Copy each entry below exactly as it appears.

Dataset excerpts
□ □ □

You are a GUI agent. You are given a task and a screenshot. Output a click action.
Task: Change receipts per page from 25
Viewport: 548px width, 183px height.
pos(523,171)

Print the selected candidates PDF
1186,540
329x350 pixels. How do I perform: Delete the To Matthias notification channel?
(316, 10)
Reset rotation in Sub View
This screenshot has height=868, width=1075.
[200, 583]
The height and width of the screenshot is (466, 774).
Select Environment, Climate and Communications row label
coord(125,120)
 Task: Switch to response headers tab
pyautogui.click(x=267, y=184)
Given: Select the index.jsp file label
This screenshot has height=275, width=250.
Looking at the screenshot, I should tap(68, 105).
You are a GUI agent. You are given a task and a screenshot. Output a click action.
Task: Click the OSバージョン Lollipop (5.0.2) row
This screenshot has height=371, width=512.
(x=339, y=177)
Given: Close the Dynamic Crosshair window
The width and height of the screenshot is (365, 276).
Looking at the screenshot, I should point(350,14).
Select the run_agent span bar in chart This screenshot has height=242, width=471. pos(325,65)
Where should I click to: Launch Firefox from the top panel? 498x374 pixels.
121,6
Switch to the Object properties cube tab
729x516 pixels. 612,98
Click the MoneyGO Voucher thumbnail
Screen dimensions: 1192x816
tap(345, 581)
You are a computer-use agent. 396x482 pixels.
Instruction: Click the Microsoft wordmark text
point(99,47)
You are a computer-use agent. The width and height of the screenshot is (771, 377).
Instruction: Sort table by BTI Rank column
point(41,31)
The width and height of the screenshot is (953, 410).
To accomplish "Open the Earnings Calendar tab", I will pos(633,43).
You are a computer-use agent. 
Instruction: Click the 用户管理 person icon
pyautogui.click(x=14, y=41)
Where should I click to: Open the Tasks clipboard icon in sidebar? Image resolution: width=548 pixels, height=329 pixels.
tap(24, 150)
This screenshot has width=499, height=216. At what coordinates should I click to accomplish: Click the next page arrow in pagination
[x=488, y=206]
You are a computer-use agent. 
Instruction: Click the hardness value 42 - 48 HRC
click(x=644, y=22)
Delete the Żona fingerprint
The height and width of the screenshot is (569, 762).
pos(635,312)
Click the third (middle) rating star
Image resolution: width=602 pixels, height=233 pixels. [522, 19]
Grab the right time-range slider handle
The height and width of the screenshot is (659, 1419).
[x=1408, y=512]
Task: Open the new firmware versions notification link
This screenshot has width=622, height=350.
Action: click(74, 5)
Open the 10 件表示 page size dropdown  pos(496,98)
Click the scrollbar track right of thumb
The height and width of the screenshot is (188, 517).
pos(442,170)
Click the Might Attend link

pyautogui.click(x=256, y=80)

□ □ □

▶ _TASK RESPONSE_
You are a GUI agent. You are given a task and a screenshot. Output a click action.
Task: Change receipts per page from 25
Viewport: 548px width, 183px height.
pos(523,171)

Print the selected candidates PDF
1186,540
329x350 pixels. How do I perform: Delete the To Matthias notification channel?
(316, 10)
Reset rotation in Sub View
This screenshot has height=868, width=1075.
[200, 583]
The height and width of the screenshot is (466, 774).
Select Environment, Climate and Communications row label
coord(125,120)
 Task: Switch to response headers tab
pyautogui.click(x=267, y=184)
Given: Select the index.jsp file label
This screenshot has height=275, width=250.
Looking at the screenshot, I should tap(68, 105).
You are a GUI agent. You are given a task and a screenshot. Output a click action.
Task: Click the OSバージョン Lollipop (5.0.2) row
This screenshot has height=371, width=512.
(x=339, y=177)
Given: Close the Dynamic Crosshair window
The width and height of the screenshot is (365, 276).
Looking at the screenshot, I should point(350,14).
Select the run_agent span bar in chart This screenshot has height=242, width=471. pos(325,65)
Where should I click to: Launch Firefox from the top panel? 498x374 pixels.
121,6
Switch to the Object properties cube tab
729x516 pixels. 612,98
Click the MoneyGO Voucher thumbnail
Screen dimensions: 1192x816
tap(345, 581)
You are a computer-use agent. 396x482 pixels.
Instruction: Click the Microsoft wordmark text
point(99,47)
You are a computer-use agent. The width and height of the screenshot is (771, 377).
Instruction: Sort table by BTI Rank column
point(41,31)
The width and height of the screenshot is (953, 410).
To accomplish "Open the Earnings Calendar tab", I will pos(633,43).
You are a computer-use agent. 
Instruction: Click the 用户管理 person icon
pyautogui.click(x=14, y=41)
Where should I click to: Open the Tasks clipboard icon in sidebar? Image resolution: width=548 pixels, height=329 pixels.
tap(24, 150)
This screenshot has width=499, height=216. At what coordinates should I click to accomplish: Click the next page arrow in pagination
[x=488, y=206]
You are a computer-use agent. 
Instruction: Click the hardness value 42 - 48 HRC
click(x=644, y=22)
Delete the Żona fingerprint
The height and width of the screenshot is (569, 762).
pos(635,312)
Click the third (middle) rating star
Image resolution: width=602 pixels, height=233 pixels. [522, 19]
Grab the right time-range slider handle
The height and width of the screenshot is (659, 1419).
[x=1408, y=512]
Task: Open the new firmware versions notification link
This screenshot has width=622, height=350.
Action: click(74, 5)
Open the 10 件表示 page size dropdown  pos(496,98)
Click the scrollbar track right of thumb
The height and width of the screenshot is (188, 517).
pos(442,170)
Click the Might Attend link

pyautogui.click(x=256, y=80)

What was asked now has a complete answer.